Nestes termos, pede, deverá ser dado provimento ao presente recurso, e, em consequência, ser anulada a douta sentença ora recorrida, sem prejuízo do disposto no art. 630º do CPC.
3.2. A e B, RR. nos autos à margem referenciados e aí melhor identificados, também relativamente à má-fé, notificados do douto despacho de fls. 672, vêm, nos termos do art. 598º, n.º 1, do Código de Processo Civil (CPC), apresentar as suas ALEGAÇÕES DE RECURSO, concluindo:
1. Este recurso tem como objecto a douta sentença de fls. 655 e segs., a qual não contém qualquer decisão sobre o requerimento inserido pelos ora recorrentes nas suas alegações de direito, nos termos do qual era pedido que a autora American International Assurance Company (Bermuda) Limited fosse condenada em multa e indemnização como litigante de má fé;
2. Os ora recorrentes fizeram incluir nas suas alegações de direito, um requerimento ao abrigo do qual era pretendido que a autora fosse condenada como litigante de má fé, porque, nas suas alegações de direito, dá repetidamente como provada matéria que o não está, entorpecendo a acção da justiça e dificultando o trabalho do tribunal;
3. Para além de, naquela sua peça processual, a autora deduzir pretensão cuja falta de fundamento não devia ignorar, porque, ao contrário do que ali alega, as respostas a multas dos quesitos que lhe serviam como causa de pedir foram negativas -razão pela qual a douta sentença recorrida indefere o seu pedido;
4. Ao não se pronunciar sobre o referido requerimento dos ora recorrentes, quando o deveria fazer, a douta sentença recorrida viola o n.º 2 do art. 563.º e o n.º 1 do art. 106, ambos do CPC, e é nula, nos termos da al. d) do n.º 1 do art. 571.º do mesmo diploma.

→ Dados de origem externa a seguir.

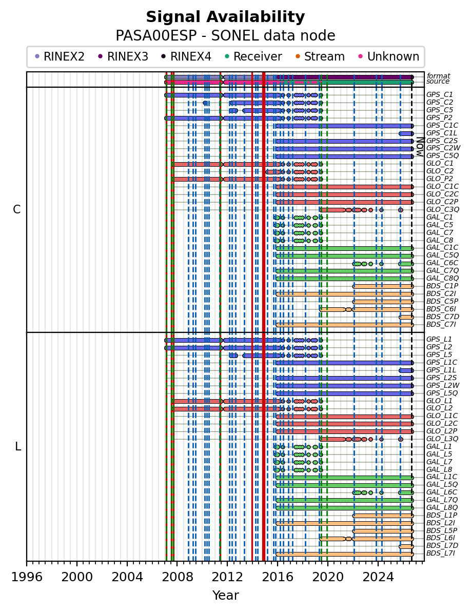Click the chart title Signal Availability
click(x=225, y=17)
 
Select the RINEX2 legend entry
click(x=60, y=56)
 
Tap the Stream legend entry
click(x=320, y=56)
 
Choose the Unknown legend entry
click(x=389, y=56)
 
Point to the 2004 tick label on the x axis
click(x=127, y=577)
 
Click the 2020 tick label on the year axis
click(x=327, y=577)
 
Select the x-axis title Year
click(x=226, y=595)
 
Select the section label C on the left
click(x=16, y=210)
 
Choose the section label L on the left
click(x=17, y=446)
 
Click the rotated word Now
click(x=420, y=146)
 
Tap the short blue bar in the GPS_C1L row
click(x=406, y=133)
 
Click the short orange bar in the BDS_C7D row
click(x=406, y=317)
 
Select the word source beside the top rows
click(x=438, y=82)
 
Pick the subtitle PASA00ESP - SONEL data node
click(x=225, y=35)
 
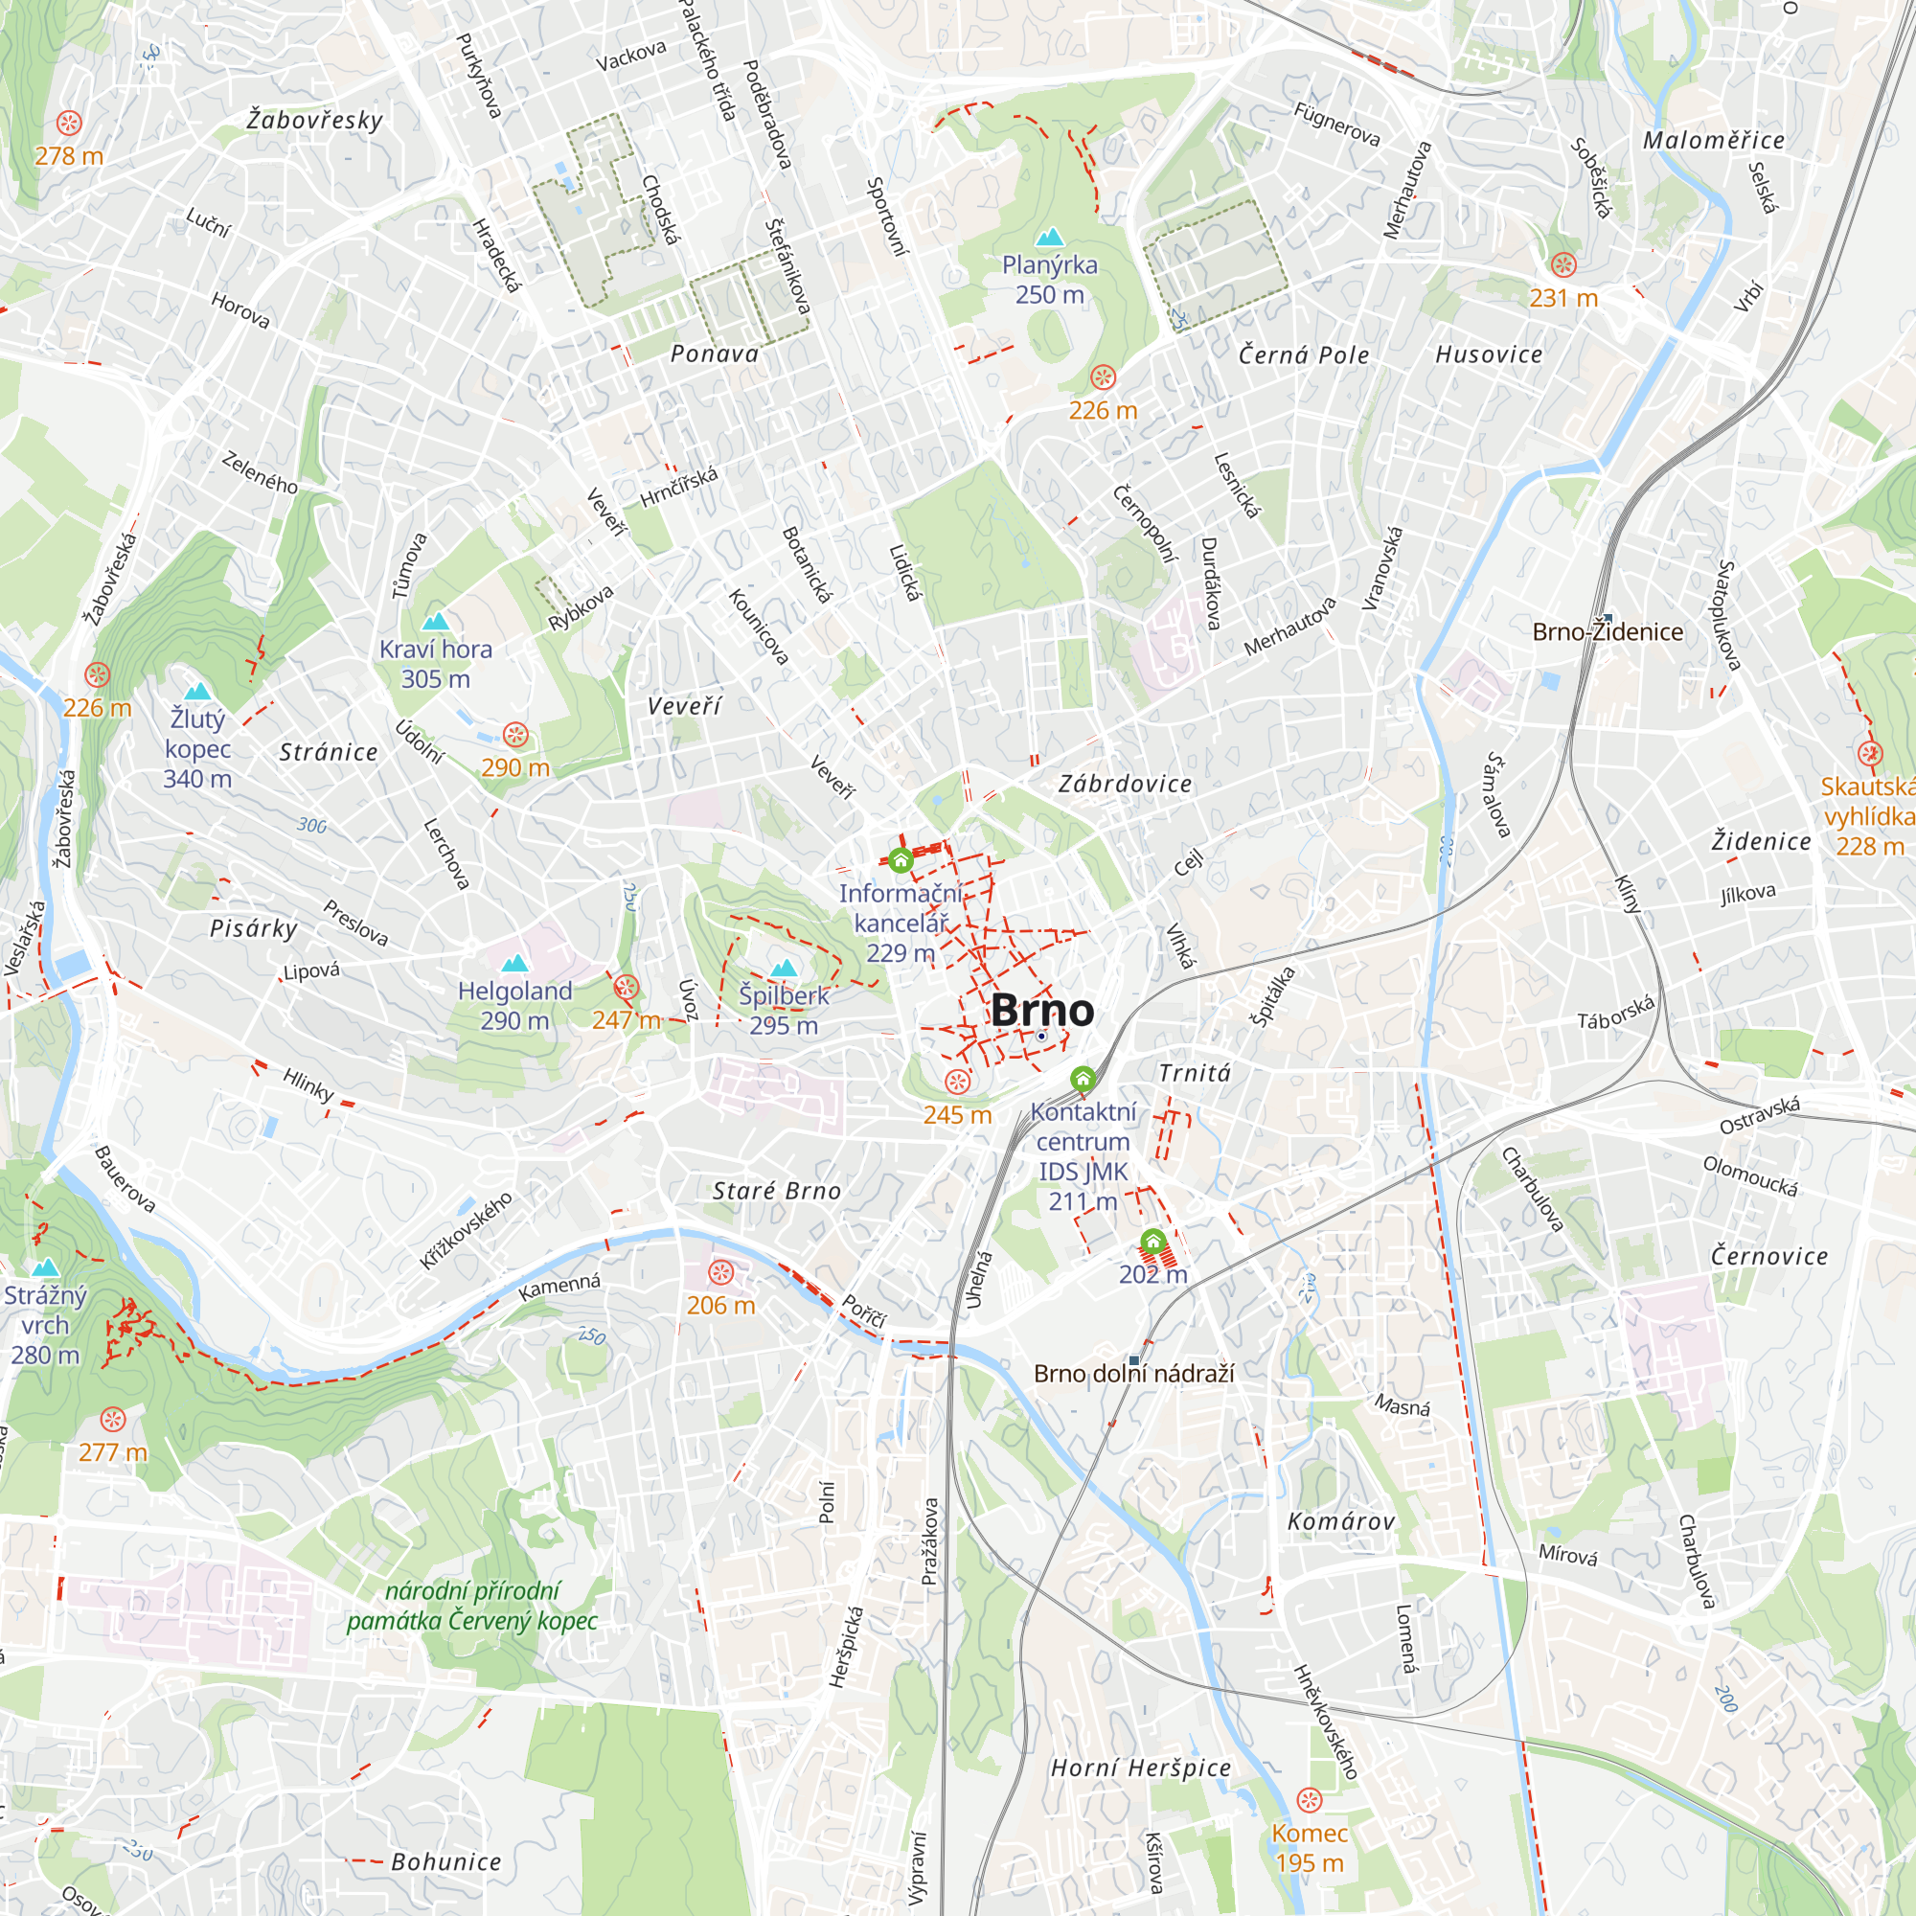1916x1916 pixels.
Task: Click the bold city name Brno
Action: (x=1042, y=1011)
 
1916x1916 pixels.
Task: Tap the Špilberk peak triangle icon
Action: (x=785, y=968)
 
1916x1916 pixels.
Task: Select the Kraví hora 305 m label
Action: (x=435, y=664)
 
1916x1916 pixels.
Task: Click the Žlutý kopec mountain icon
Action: (x=198, y=692)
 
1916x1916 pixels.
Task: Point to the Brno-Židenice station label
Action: (x=1607, y=631)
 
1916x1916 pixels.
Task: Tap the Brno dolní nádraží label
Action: (x=1133, y=1374)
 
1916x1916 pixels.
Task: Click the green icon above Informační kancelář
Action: (x=901, y=860)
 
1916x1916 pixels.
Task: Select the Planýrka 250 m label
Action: (x=1049, y=280)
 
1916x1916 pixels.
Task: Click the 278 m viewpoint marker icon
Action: (x=69, y=123)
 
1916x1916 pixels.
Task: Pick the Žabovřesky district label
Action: (x=314, y=120)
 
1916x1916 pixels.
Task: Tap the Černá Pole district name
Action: (x=1303, y=355)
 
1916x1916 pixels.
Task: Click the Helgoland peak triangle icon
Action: (x=514, y=963)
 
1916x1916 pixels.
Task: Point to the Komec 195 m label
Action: (x=1309, y=1848)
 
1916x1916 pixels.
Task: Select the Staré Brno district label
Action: (x=777, y=1191)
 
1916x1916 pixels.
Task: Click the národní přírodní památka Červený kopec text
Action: (x=472, y=1606)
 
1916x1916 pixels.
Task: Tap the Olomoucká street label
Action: (x=1749, y=1176)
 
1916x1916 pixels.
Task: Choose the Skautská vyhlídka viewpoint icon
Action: (x=1869, y=753)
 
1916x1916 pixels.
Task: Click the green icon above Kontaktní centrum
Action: (x=1083, y=1078)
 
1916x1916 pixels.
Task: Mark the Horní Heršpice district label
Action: (x=1140, y=1768)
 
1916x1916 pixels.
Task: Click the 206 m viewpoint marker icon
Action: (x=721, y=1272)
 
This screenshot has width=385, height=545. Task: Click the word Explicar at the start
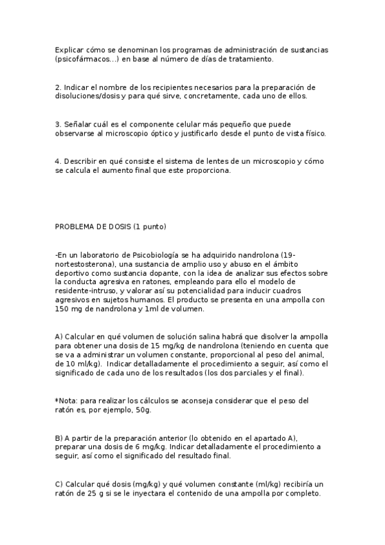coord(67,49)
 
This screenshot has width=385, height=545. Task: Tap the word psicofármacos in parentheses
coord(82,59)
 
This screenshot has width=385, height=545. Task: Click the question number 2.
coord(57,87)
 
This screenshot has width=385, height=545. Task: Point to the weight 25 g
coord(97,494)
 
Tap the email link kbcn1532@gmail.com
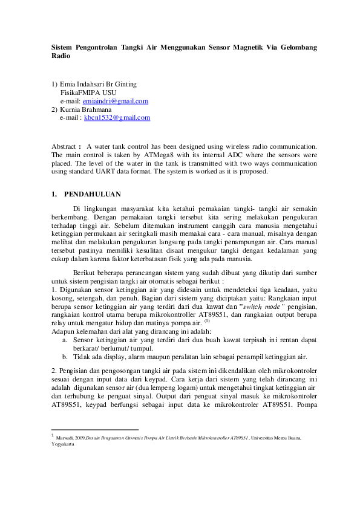(117, 118)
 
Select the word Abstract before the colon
(64, 146)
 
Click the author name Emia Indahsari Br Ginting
(98, 84)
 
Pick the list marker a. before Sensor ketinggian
(65, 340)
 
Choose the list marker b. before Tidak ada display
(65, 357)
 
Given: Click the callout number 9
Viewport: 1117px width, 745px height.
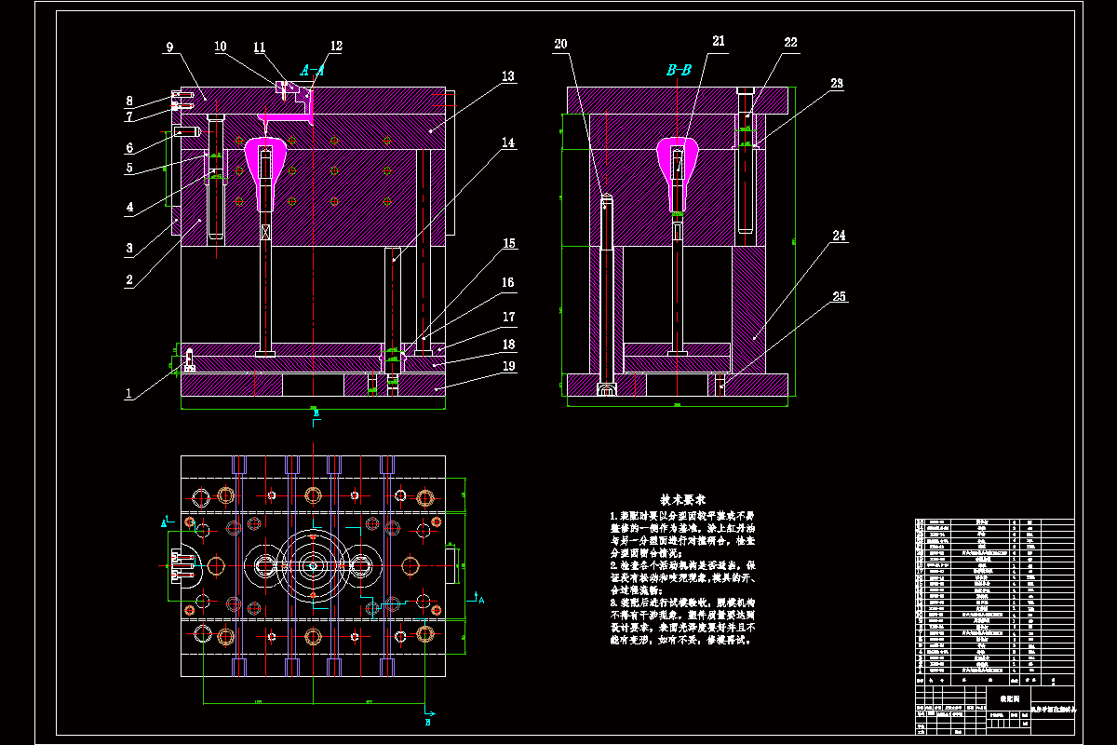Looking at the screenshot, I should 168,47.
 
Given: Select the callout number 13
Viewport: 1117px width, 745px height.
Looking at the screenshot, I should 507,77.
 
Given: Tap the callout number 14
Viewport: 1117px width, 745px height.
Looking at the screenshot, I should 507,143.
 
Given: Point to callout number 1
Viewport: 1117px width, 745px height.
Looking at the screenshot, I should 128,394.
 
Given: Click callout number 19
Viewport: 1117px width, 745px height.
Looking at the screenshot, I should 508,367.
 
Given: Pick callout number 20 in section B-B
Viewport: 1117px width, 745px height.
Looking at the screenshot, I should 560,44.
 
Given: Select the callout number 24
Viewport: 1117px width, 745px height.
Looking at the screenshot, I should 840,237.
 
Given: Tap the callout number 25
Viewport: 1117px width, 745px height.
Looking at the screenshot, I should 840,297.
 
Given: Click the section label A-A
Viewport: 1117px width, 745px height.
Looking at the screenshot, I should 312,70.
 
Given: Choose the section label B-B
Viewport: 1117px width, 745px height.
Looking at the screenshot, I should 679,70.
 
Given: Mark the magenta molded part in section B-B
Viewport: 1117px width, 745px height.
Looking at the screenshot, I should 679,168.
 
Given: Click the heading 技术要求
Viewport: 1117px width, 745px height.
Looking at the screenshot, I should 683,500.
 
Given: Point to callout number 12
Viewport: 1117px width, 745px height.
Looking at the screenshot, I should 335,46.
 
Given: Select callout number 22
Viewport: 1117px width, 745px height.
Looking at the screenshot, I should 790,43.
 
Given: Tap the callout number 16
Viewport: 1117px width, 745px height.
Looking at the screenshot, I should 508,283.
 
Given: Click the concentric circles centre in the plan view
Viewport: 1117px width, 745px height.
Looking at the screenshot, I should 314,564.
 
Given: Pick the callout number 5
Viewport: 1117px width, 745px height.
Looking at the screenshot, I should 130,169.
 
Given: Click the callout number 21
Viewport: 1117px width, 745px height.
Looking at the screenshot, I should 718,41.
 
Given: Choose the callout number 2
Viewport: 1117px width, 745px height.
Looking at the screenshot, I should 130,279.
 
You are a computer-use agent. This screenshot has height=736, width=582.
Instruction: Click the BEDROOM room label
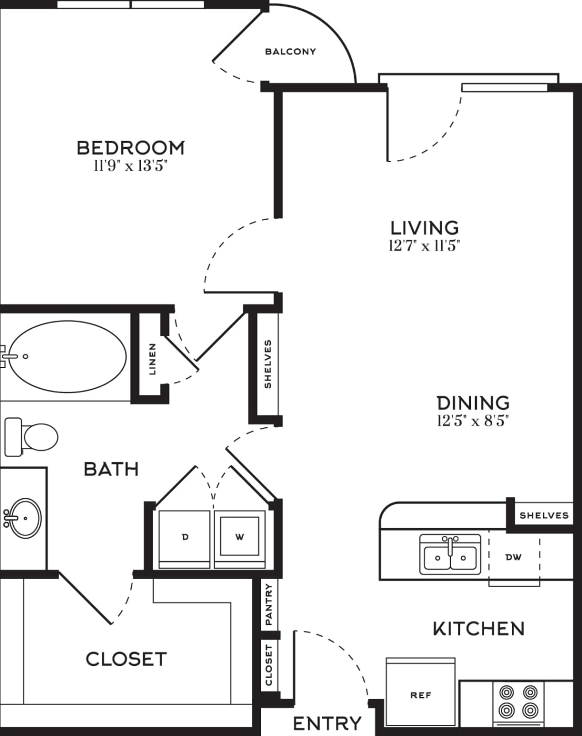coord(131,148)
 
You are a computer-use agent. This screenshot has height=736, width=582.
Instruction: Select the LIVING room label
coord(424,228)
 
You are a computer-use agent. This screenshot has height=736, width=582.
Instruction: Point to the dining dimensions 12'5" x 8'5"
coord(473,421)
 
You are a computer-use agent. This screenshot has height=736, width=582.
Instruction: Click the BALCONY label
coord(290,52)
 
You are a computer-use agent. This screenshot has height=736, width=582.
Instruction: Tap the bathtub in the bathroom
coord(66,356)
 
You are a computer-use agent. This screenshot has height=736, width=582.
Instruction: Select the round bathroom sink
coord(24,518)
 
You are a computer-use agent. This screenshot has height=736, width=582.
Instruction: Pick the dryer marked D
coord(185,538)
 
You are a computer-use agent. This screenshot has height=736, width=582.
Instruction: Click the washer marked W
coord(240,538)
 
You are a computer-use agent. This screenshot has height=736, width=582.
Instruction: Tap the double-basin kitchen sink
coord(450,554)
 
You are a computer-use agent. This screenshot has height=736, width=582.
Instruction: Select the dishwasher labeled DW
coord(514,557)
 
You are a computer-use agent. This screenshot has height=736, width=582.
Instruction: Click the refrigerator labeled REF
coord(420,695)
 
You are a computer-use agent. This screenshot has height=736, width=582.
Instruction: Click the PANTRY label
coord(269,605)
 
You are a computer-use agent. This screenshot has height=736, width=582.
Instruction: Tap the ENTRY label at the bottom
coord(327,723)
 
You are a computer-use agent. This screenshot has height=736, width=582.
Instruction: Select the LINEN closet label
coord(152,359)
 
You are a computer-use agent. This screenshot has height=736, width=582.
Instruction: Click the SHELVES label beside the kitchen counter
coord(543,515)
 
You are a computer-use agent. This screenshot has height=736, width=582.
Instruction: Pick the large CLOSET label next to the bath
coord(126,659)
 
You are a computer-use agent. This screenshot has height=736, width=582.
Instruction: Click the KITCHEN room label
coord(478,628)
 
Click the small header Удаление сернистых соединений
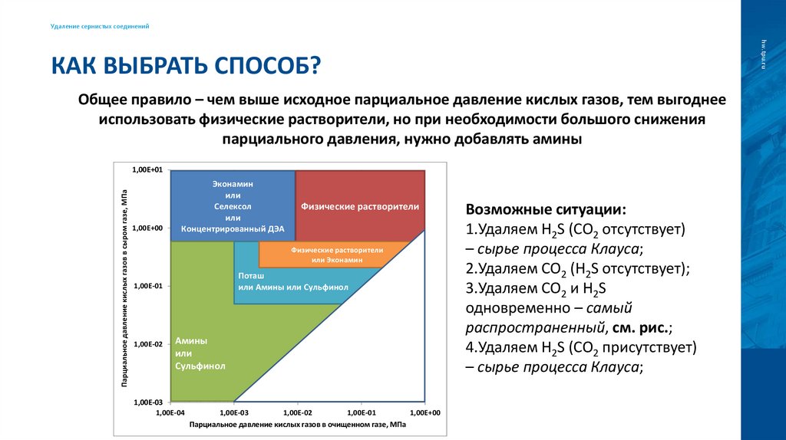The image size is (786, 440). coord(100,27)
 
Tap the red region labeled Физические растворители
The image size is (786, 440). coord(359,206)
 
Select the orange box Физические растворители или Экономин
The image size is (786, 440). coord(332,254)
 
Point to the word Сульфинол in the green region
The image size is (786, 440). coord(200,366)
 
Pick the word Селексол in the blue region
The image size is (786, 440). coord(233,206)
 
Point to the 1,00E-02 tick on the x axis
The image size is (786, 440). coord(297,412)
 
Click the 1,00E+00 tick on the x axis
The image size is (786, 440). coord(424,412)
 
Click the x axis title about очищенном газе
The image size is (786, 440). coord(297,424)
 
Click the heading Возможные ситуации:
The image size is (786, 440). coord(546,209)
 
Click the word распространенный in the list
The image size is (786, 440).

Nestes termos deverá ser dado provimento ao presente recurso, anulando-se a douta sentença ora recorrida, com as demais consequências legais.
3.3. Contra alega neste recurso AMERICAN INTERNACIONAL ASSURANCE COMPANY (BERMUDA), LIMITED (AIA), Autora/Recorrida, acabando por sustentar, depois de se pronunciar pela inadmissibilidade do recurso:
Em nenhum momento das alegações de direito da A. se alega ou dá como provado algum facto.
Alegou-se, isso sim, a convicção da A. nesse momento, como agora, bem como se concluiu como na Petição Inicial.
Mas, não podemos deixar de registar o nosso espanto, perante o comportamento processual dos RRs., para agora virem tentar imputar à A. o entorpecimento da justiça e dificultar o trabalho dos Tribunais.
Registamos, apenas, para que conste, o facto da 1.ª R. não ter admitido que os agentes demissionários tinham passado a exercer funções para si própria, (facto do qual tinha que ter conhecimento), sendo necessário a certidão da AMCM, junta aos autos em 20/01/2011, para provar tal facto.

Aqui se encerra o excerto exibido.